Economic development for holistic wellbeing in the (post) COVID-19 Era
Abstract
The 7th Annual International Conference of the Society for the Advancement of Science in Africa (SASA) was held virtually due to COVID-19 prohibiting travel. The conference focus was on research (including community-based) as it relates to issues such as healthcare, education, and economic development in Africa. This chapter hones in on the issue of how, (post) COVID-19 (or in the light of COVID-19), we can consider the reframing of economic development so that the intention is not to “return to normal” (defined as what seemed to be “normal” before COVID-19 struck the globe). Based largely on community-based research undertaken in December 2020-January 2021 in Nwoya district, Uganda, we propose some recommendations for not returning to what is considered “normal” in the dominant narrative permeating the globe.
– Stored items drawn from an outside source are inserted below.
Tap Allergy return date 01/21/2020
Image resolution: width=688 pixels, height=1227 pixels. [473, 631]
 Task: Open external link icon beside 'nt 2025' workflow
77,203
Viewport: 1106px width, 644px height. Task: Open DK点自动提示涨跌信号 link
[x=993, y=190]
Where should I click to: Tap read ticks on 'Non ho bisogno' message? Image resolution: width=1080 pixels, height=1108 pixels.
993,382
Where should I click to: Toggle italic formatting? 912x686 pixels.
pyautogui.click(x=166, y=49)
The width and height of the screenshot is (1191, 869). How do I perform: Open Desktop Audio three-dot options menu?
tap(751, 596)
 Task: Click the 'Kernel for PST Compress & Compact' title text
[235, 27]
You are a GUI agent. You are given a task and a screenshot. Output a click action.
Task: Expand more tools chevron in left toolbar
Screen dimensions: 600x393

As many authors have pointed out (including those committed to decolonization), a global economic system geared to increased wealth accumulation concentrated in the hands of the very few, the continued plundering by “developed” nations of the resources of those named “developing”, the attendant ecological damages caused in the wake of so called “development”, and the public health crises linked to pollution of the land and waters of vulnerable communities in the global South, have become cast as a “normal” state of affairs in conventional parlance. This chapter joins the choir of resistance voices which question this conventionality and offers a vision of new possibilities based on Ubuntu-type principles of relationality, as expressed inter alia by the Ugandan participants.
Key words: Holistic wellbeing; indigenous understandings of relationality; reviving relationality in the current era; community agency in the face of injustice; potential role of foreign enterprises; neighborliness.